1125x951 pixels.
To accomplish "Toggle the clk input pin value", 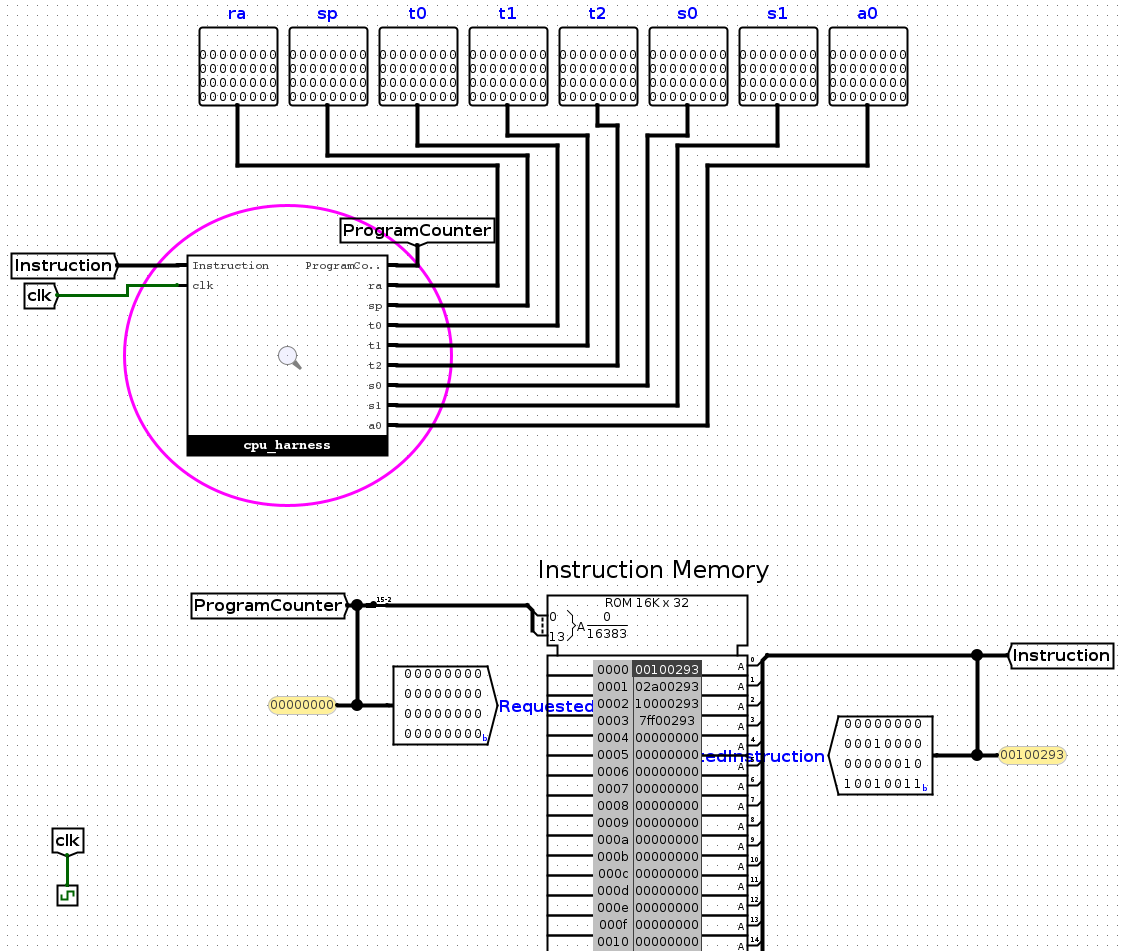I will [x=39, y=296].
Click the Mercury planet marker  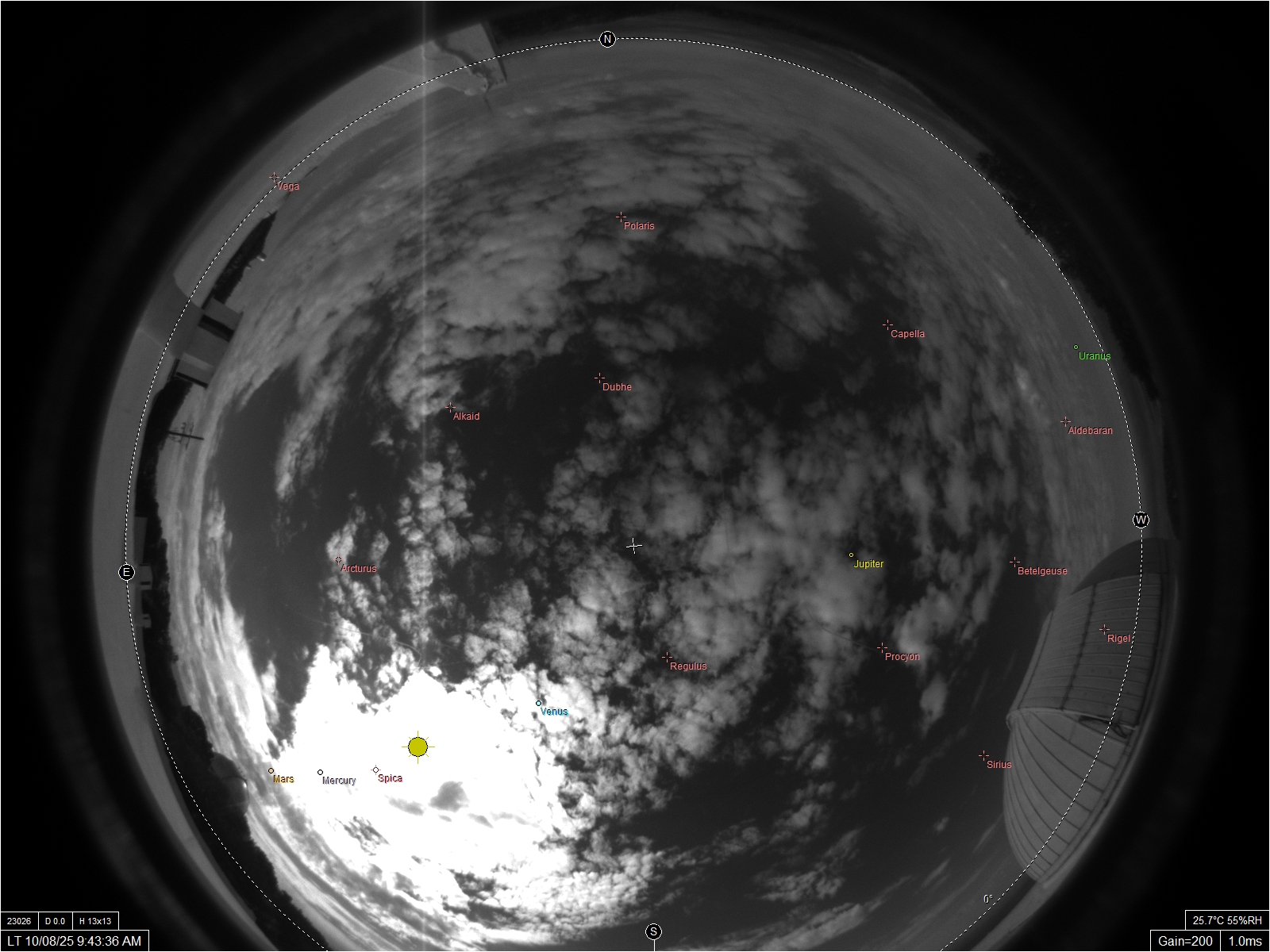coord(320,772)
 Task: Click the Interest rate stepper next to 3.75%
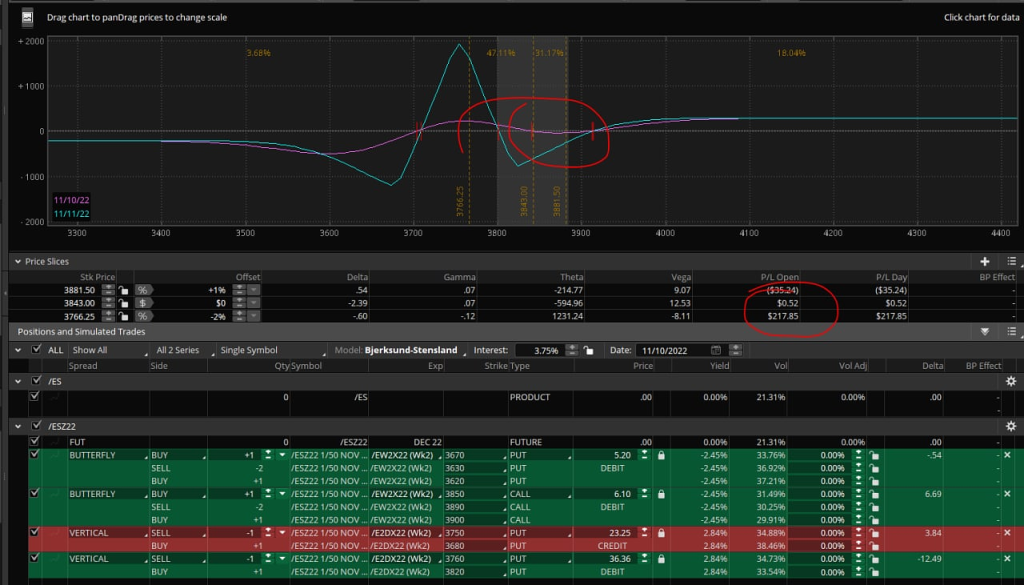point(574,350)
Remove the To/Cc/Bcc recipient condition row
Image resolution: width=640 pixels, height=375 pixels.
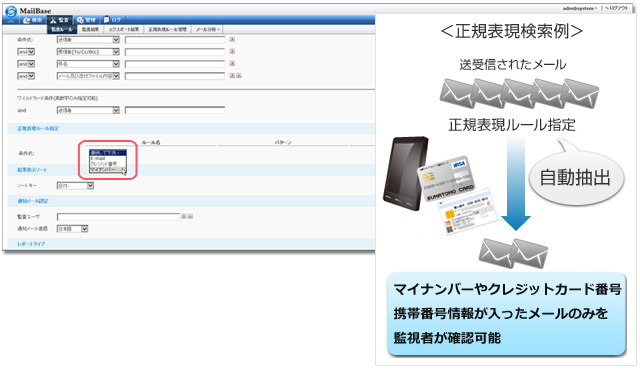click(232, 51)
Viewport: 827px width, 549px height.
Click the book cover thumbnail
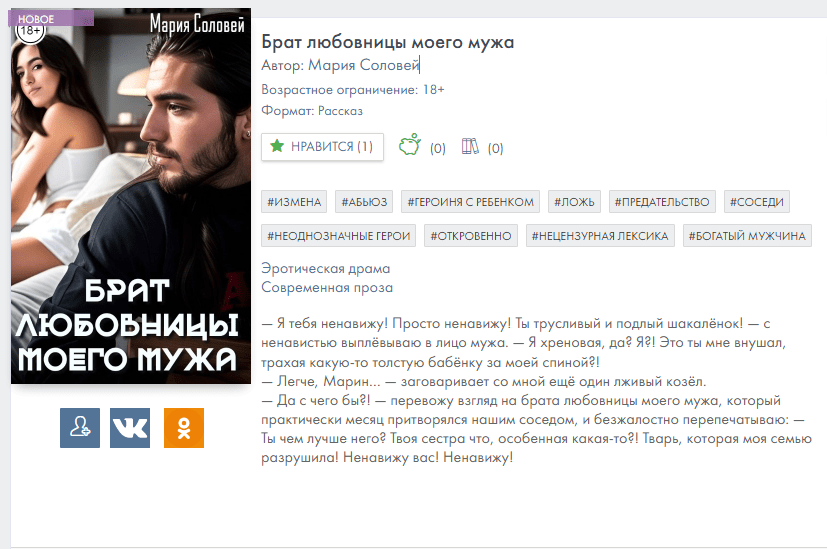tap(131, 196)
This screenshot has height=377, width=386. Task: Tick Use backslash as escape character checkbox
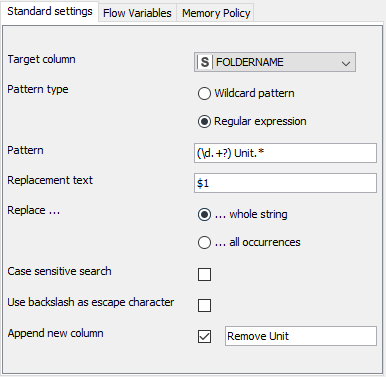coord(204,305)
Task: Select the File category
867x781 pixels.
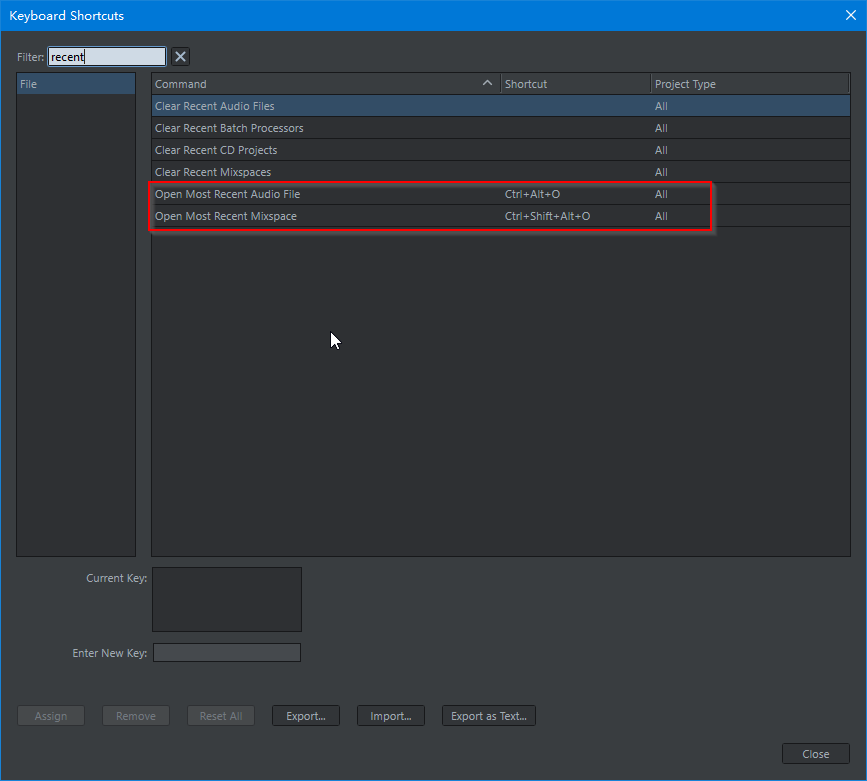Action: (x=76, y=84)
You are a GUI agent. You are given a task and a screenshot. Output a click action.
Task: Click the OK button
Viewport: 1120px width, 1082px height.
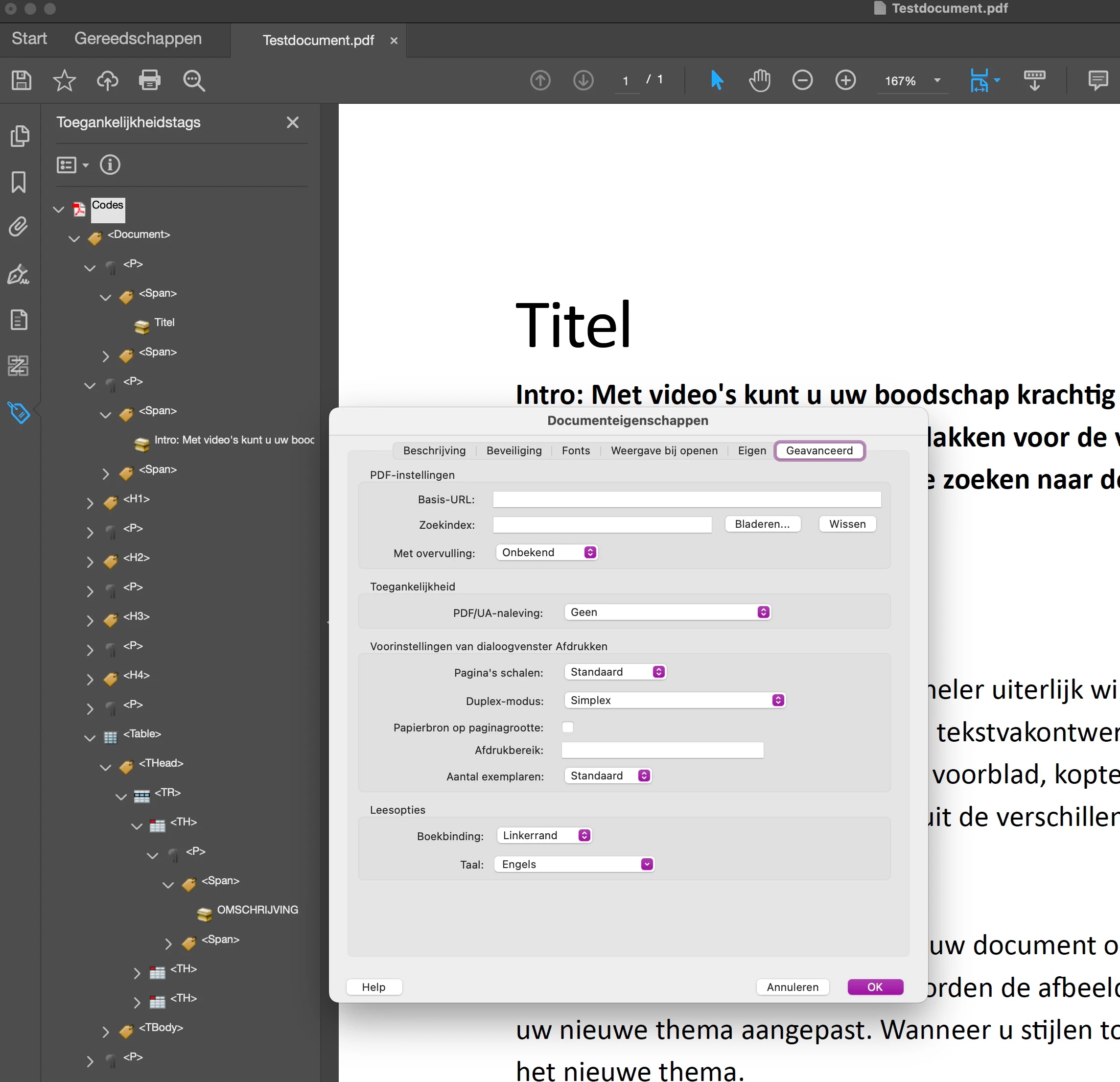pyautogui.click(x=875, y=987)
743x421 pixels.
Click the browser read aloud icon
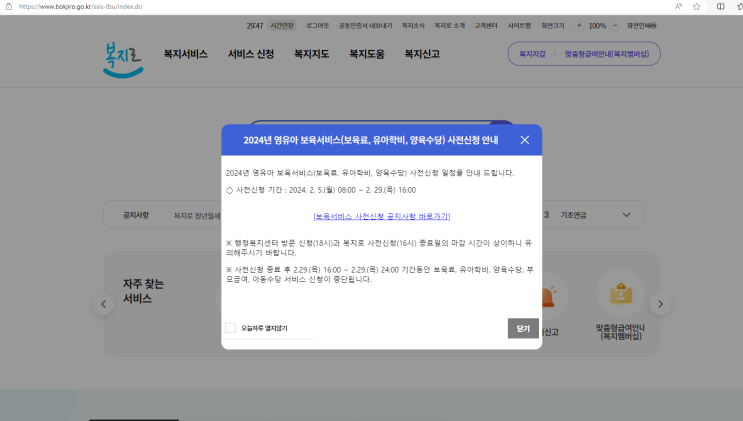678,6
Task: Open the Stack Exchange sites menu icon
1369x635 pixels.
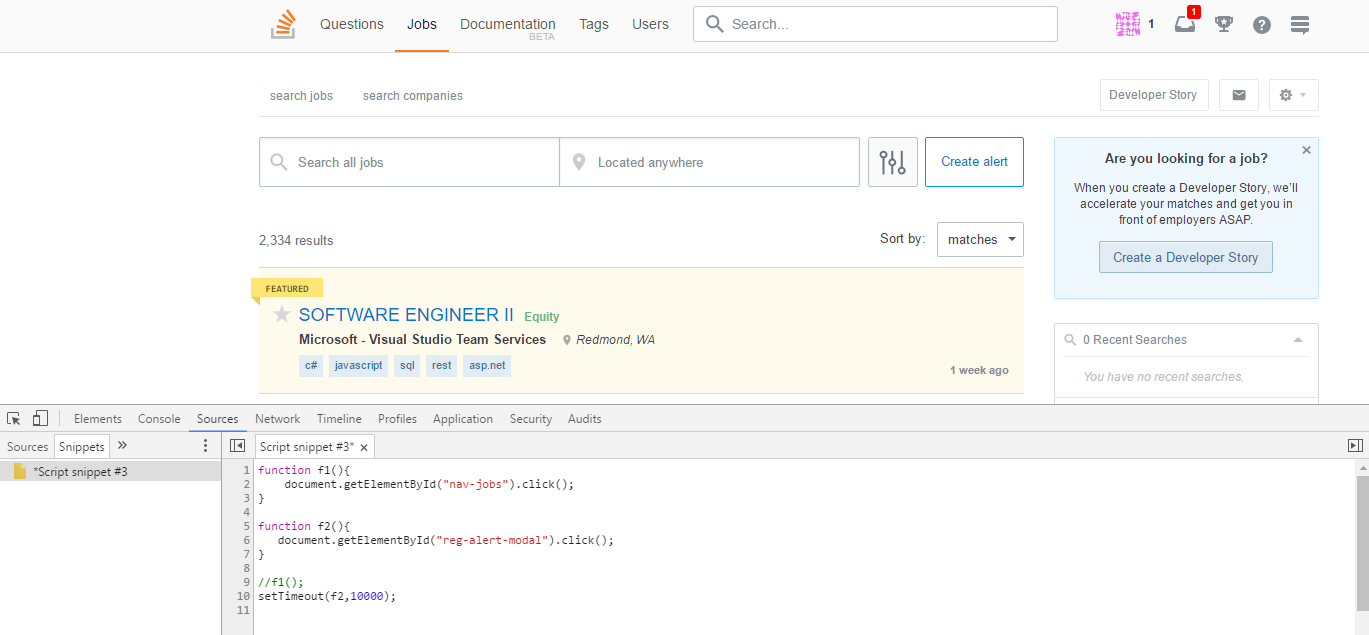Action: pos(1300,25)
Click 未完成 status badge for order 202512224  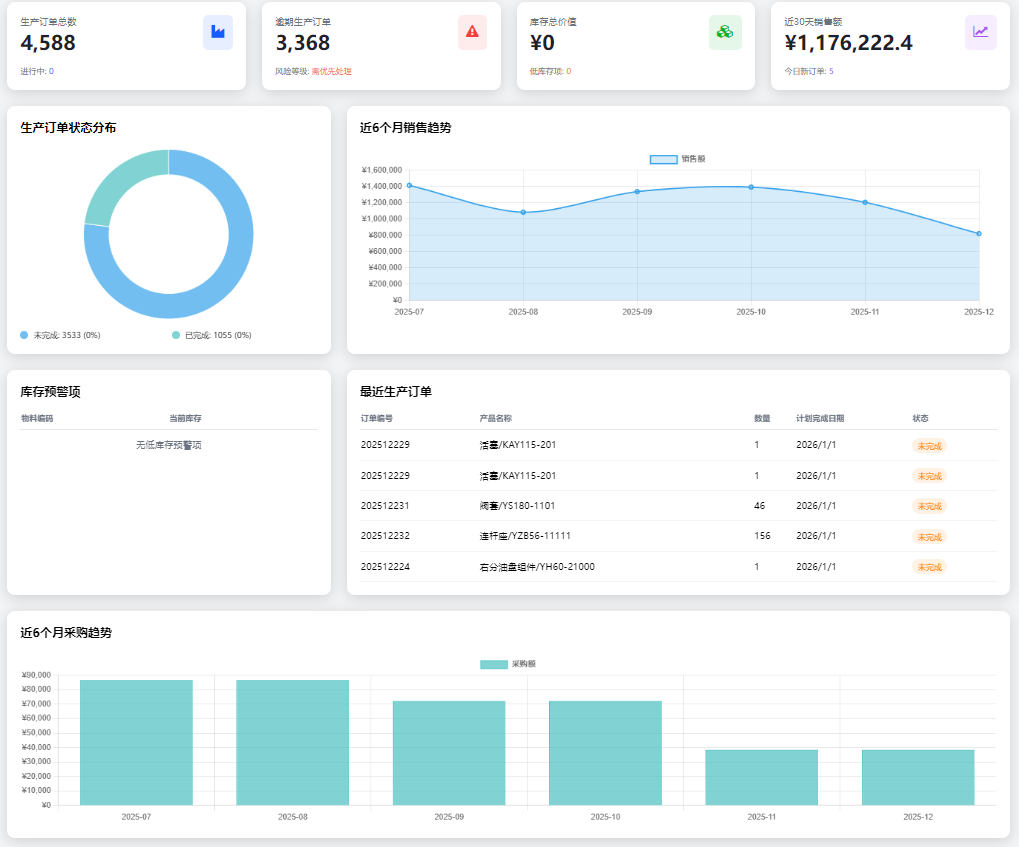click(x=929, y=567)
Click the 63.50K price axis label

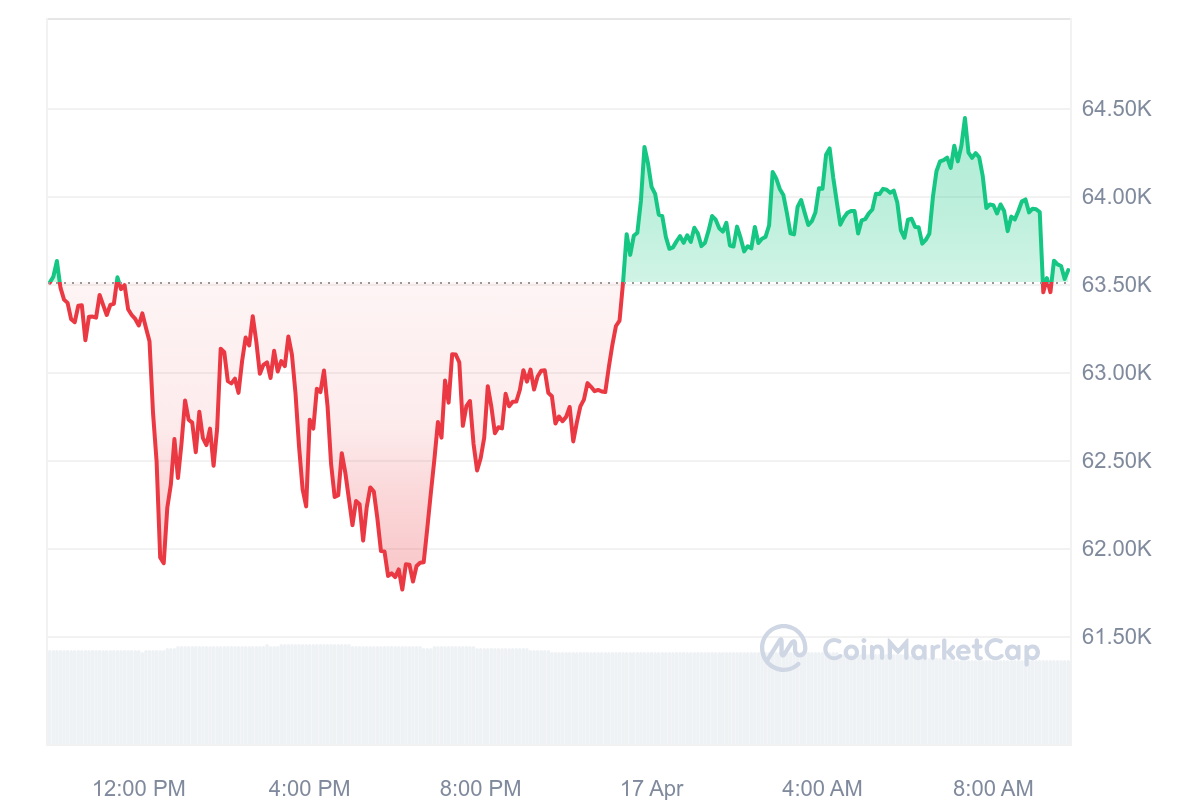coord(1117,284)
______________________________
Reproduce the listing verbatim, beginning at the line that contains "Viewport: 827px width, 549px height." and stopping after the line that contains "Action: (x=76, y=84)", and omit the pictures from your answer.

Viewport: 827px width, 549px height.
Click the book cover thumbnail
tap(131, 196)
This screenshot has height=377, width=386. Task: Tick Use backslash as escape character checkbox
coord(204,305)
Task: Select the File category
867x781 pixels.
Action: (x=76, y=84)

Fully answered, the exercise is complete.